Former eBay Chief Executive Meg Whitman officially launched her bid to seek the Republican nomination for California governor on Monday, capping a yearlong tour on the political stage after leaving her high-profile Silicon Valley post.
The 52-year-old political neophyte began testing her affinity for politics after leaving a 10-year stint with the online auction site last January. She served as finance chairwoman for Mitt Romney's presidential campaign and then as a national co-chair of John McCain's.
"California faces challenges unlike any other time in its history -- a weak and faltering economy, massive job losses and an exploding state budget deficit," Whitman said in a statement on her Web site. "California is better than this, and I refuse to stand by and watch it fail."
Whitman was not available for interviews Monday, said her spokesman, Mitch Zak.
Whitman will face Insurance Commissioner Steve Poizner, another wealthy former Silicon Valley executive, and former Rep. Tom Campbell, in the Republican primary in June 2010.
Whichever candidate emerges from the GOP field will face a stiff challenge in the 2010 general election as the party continues to lose voters. Republicans accounted for 31.4 percent of registered voters last November, a slide of more than 3 percentage points since the 2004 elections. The party, which has grown more conservative in recent years as California voters have become more centrist, has been shedding voters for more than a decade as the ranks of independents in California has grown.
President Barack Obama defeated Republican challenger John McCain by 24 percentage points last year, the widest margin in a California presidential race since World War II.
Former GOP Gov. Pete Wilson, who will serve as Whitman's campaign chairman, said the party needs a compelling candidate like Whitman to revive itself.
"I think that she will be sort of a classic California Republican who demands that money be spent wisely, and not too much of it, and not more than we have," Wilson said in an interview Monday. "She will definitely be a taxpayer's friend and a friend to the people who create jobs."
Whitman promoted her financial experience during the presidential campaign but has not revealed her positions on social issues such as abortion, stem-cell research and the death penalty. She supported the gay marriage ban approved by California voters in November.
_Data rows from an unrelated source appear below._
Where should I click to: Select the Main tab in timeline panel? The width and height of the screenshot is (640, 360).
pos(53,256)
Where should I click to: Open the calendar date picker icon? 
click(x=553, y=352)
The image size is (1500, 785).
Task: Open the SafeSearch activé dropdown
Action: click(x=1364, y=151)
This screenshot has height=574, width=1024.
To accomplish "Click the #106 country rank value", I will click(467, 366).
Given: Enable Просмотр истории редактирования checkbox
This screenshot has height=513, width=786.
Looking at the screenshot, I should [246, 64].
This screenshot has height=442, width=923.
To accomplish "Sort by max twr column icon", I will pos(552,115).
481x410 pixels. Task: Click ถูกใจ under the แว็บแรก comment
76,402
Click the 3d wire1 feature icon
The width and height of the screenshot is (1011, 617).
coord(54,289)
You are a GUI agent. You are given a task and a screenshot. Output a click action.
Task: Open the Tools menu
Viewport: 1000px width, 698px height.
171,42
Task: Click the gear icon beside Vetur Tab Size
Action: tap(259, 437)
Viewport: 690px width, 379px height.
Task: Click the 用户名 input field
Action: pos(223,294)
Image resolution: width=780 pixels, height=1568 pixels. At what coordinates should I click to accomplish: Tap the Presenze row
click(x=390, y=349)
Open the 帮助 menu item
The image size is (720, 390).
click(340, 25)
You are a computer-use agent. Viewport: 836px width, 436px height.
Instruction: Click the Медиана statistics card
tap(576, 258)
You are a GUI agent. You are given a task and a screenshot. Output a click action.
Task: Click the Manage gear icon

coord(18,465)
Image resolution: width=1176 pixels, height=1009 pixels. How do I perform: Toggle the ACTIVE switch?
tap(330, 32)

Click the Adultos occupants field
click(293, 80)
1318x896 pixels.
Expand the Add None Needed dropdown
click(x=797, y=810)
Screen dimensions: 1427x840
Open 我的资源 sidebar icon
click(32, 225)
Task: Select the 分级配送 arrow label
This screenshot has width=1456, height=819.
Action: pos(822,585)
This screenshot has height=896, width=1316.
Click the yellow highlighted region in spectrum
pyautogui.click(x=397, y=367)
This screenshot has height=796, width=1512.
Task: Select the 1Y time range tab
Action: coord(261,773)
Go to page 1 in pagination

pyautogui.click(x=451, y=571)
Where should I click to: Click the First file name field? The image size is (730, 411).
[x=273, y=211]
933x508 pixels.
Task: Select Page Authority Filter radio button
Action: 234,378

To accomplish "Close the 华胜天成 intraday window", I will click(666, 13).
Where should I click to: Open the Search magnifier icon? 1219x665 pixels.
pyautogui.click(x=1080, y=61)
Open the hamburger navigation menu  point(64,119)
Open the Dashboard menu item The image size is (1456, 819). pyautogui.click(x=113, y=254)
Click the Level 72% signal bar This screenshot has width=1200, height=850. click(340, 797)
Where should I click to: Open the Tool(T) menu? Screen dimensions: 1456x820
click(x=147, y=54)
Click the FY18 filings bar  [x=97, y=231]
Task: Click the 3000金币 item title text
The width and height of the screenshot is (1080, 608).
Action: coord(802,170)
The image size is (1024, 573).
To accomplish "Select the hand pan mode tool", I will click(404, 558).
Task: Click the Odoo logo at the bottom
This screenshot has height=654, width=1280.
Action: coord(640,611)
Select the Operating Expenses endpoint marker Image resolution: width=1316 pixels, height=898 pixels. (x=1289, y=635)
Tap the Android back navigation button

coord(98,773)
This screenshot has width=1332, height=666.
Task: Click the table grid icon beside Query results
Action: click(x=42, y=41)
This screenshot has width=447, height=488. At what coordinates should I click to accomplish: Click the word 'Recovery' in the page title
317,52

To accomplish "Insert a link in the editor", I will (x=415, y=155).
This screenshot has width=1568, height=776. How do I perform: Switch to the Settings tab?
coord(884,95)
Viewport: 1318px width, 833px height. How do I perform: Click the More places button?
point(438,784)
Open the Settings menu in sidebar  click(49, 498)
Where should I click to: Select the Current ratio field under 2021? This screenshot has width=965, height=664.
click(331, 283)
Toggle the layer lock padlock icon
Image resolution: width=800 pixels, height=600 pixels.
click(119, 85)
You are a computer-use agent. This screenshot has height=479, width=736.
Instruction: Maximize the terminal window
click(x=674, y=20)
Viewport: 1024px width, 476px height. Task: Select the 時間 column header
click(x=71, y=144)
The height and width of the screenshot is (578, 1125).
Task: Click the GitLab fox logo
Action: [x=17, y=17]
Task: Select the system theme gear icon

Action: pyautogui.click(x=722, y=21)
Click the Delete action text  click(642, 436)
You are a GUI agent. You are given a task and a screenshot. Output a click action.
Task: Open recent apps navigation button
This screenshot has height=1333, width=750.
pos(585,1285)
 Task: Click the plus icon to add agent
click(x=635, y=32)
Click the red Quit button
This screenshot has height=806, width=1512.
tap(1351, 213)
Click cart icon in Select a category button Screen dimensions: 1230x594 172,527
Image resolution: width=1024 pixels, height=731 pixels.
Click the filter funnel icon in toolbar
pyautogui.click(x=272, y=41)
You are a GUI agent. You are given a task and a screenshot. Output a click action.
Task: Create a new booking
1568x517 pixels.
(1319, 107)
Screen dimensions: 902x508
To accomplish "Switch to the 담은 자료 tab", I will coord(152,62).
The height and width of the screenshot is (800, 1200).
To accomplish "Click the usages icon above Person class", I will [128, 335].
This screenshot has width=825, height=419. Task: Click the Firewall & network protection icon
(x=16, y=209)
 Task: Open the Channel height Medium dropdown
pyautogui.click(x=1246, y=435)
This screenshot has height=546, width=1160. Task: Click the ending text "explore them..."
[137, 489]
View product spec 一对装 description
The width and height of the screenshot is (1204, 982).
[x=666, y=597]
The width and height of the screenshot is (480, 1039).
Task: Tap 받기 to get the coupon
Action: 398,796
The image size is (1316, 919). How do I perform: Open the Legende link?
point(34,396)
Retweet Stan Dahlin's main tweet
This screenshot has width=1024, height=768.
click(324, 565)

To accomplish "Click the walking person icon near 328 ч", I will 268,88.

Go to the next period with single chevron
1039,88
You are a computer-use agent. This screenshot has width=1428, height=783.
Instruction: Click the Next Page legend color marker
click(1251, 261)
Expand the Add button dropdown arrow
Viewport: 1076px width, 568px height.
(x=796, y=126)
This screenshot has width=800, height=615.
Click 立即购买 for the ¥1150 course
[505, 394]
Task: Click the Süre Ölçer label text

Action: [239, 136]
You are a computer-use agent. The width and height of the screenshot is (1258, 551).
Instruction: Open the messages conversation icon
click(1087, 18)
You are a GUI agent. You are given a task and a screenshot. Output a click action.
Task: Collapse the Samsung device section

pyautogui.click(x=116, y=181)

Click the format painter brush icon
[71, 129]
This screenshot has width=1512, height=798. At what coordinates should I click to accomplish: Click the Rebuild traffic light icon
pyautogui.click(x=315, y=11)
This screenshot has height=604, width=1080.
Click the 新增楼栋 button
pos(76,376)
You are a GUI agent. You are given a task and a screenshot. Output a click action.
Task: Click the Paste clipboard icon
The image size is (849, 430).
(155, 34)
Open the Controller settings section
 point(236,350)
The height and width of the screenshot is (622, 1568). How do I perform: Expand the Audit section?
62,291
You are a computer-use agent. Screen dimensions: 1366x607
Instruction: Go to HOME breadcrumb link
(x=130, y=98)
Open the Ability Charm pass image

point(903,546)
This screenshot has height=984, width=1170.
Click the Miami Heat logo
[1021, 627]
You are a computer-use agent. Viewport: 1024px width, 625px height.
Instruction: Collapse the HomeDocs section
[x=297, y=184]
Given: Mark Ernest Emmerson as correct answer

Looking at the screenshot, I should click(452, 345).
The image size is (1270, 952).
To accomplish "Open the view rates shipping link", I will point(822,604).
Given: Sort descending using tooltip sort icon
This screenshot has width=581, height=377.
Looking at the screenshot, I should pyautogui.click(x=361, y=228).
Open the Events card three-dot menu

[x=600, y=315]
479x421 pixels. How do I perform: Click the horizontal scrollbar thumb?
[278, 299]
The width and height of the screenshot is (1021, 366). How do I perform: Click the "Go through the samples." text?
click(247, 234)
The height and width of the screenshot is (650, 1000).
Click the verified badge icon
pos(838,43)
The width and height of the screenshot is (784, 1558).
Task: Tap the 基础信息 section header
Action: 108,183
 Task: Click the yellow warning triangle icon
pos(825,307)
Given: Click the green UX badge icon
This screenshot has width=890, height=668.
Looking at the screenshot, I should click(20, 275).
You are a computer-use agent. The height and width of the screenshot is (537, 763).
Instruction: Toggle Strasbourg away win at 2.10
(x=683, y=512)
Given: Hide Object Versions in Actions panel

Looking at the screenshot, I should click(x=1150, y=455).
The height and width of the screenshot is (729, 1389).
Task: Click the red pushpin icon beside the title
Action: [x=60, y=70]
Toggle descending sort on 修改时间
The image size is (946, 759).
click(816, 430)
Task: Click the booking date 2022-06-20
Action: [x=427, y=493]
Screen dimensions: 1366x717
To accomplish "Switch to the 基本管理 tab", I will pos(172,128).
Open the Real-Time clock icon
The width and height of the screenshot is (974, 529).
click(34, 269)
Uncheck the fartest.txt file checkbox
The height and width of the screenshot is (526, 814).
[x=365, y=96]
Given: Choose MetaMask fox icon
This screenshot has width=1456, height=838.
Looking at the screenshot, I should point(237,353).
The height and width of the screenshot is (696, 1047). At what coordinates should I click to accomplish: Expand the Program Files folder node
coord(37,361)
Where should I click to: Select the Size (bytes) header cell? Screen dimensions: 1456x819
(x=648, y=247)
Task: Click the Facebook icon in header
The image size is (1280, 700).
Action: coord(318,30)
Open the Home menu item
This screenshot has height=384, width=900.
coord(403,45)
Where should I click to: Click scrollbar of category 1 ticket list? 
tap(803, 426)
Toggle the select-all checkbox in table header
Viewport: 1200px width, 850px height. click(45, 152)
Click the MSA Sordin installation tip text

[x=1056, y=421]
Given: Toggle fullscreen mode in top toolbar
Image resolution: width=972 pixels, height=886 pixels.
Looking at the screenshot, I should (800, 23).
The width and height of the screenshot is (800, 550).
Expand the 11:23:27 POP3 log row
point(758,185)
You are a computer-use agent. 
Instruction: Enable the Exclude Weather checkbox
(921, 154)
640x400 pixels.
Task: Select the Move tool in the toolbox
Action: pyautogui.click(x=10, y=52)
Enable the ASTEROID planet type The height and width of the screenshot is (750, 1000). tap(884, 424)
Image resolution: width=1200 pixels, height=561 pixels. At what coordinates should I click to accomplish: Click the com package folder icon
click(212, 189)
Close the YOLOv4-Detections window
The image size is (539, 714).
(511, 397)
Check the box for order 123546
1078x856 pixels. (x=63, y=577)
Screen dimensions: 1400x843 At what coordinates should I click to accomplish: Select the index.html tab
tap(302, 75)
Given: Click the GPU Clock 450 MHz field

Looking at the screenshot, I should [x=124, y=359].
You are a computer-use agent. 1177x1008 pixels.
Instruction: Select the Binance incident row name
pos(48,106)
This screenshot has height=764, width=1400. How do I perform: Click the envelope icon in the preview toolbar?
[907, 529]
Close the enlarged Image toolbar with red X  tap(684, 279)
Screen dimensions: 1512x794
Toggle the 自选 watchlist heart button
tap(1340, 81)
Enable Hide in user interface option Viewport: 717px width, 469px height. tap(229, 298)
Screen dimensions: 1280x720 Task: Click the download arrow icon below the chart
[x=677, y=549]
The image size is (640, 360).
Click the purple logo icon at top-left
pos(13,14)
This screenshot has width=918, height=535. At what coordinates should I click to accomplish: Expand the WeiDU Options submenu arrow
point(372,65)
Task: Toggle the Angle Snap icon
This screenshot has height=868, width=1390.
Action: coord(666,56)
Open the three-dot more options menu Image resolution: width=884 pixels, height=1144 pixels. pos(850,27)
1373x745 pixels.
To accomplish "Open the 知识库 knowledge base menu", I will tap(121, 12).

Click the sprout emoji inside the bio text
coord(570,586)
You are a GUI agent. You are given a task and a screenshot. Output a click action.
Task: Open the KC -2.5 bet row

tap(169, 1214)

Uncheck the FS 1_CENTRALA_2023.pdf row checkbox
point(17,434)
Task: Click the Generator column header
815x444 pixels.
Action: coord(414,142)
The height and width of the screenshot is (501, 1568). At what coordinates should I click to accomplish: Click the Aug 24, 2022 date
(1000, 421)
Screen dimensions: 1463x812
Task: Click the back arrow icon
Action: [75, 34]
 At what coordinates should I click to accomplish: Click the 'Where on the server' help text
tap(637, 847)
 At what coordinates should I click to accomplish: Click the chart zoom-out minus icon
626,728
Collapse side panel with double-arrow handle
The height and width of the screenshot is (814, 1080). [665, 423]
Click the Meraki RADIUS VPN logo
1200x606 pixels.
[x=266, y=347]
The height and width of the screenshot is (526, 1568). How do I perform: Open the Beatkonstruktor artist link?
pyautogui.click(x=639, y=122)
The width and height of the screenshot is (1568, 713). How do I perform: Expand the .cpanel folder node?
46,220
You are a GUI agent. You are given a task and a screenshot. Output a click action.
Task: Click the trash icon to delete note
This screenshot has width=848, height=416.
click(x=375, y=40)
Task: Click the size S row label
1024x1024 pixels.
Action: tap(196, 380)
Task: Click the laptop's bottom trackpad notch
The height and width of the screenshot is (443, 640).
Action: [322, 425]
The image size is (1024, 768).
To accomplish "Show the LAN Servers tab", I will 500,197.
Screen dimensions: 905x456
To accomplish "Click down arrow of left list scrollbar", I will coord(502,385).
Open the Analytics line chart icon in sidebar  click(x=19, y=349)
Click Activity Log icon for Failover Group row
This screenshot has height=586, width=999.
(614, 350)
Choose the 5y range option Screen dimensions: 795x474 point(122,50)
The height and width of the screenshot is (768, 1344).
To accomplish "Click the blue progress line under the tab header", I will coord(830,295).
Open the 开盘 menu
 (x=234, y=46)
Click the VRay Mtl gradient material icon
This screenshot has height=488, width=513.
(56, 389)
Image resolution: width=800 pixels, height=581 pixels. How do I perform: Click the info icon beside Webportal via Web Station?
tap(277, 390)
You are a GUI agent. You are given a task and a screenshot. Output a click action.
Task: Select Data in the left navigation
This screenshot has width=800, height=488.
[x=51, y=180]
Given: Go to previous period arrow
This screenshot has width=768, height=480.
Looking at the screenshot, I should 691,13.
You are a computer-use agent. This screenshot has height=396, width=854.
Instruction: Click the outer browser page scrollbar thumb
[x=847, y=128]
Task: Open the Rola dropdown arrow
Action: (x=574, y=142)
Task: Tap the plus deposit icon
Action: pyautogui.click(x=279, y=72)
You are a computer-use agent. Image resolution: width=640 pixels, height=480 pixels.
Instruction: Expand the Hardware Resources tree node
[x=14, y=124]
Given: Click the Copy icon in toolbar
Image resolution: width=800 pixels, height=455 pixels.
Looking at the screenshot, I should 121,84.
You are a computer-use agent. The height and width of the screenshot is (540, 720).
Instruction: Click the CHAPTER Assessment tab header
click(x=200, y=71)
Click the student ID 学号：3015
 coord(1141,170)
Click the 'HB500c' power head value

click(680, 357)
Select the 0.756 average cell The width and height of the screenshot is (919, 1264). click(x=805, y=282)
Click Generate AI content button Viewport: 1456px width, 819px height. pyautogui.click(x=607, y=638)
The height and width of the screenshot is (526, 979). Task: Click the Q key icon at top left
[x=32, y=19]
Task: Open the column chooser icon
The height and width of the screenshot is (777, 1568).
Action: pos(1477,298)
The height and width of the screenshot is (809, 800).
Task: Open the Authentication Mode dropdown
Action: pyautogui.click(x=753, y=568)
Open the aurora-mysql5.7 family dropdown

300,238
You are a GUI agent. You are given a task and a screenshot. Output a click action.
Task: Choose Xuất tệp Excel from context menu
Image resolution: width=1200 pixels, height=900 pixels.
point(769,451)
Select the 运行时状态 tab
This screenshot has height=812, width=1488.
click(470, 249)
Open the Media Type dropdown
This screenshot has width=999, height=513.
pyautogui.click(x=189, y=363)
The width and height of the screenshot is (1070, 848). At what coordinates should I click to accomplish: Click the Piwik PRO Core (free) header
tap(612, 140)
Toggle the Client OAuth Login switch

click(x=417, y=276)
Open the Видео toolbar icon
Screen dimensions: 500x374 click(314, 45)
Poizner is also considered a social moderate. His communications director, Kevin Spillane, said Whitman's decision is a sign of strength for the state GOP.
"Campaigns are about differences and we look forward to Meg Whitman and other Republican candidates joining Steve Poizner in a vigorous discussion about who has the hands-on experience, innovative ideas and conservative instincts to save California," Spillane said in a statement.
Whitman's announcement Monday that she had formed an exploratory committee is the first step toward an official run for governor. She had not reported any financial contributions to the secretary of state's office as of Monday.
Within hours of her announcement, a conservative attorney who is seeking the state party's nomination as vice chairman filed a complaint with the state's elections watchdog, the Fair Political Practices Commission.
Thomas Hudson alleges that Whitman has been running a de facto campaign for months but has failed to report thousands of dollars in spending as required by California law.
"It has been widely reported in the press that candidate has retained, hired and fired numerous campaign consultants, press assistants, pollsters, attorneys and campaign organizers over the last many months," Tom Hudson wrote.
In response, Zak said, "The complaint is a political stunt and has no merit."
The Republican nominee will face a crowded Democratic field that is expected to include former governor and current Attorney General Jerry Brown, San Francisco Mayor Gavin Newsom, Los Angeles Mayor Antonio Villaraigosa and Lt. Gov. John Garamendi. Sen. Dianne Feinstein has not said whether she will run or remain in Congress.
Gov. Arnold Schwarzenegger, a Republican, is prohibited from running again under the state's term-limits law and will leave office in January 2011. His moderate social and fiscal positions have often put him at odds with the state Republican Party and the Bush administration.